WHAT THE TASK REQUIRES
As soon as the line containing "Click the query object cube icon" appears, start repeating lines exactly and continue to the end of the entries; please skip pictures.

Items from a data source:
———
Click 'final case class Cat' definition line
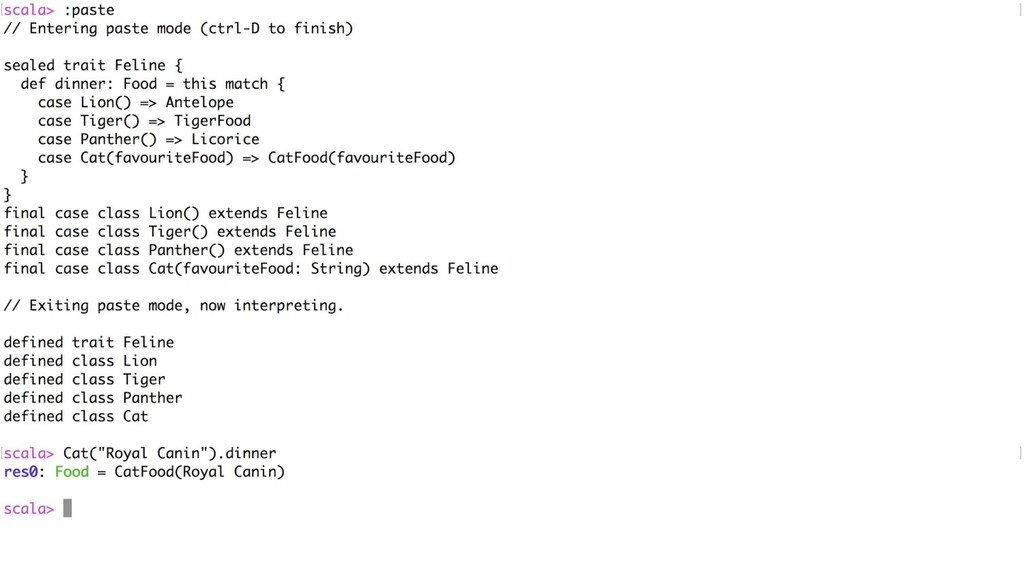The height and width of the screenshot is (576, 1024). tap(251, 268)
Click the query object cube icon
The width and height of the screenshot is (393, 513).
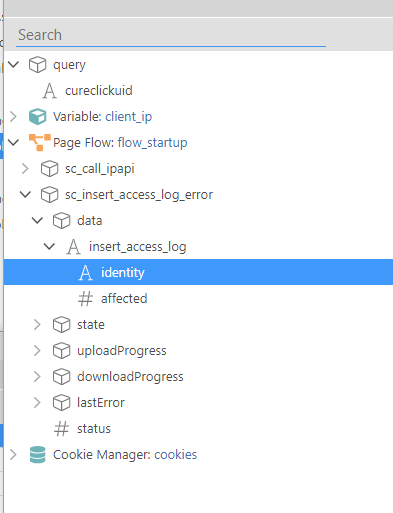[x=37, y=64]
———
TASK RESULT
Click the query object cube icon
The width and height of the screenshot is (393, 513).
[x=37, y=64]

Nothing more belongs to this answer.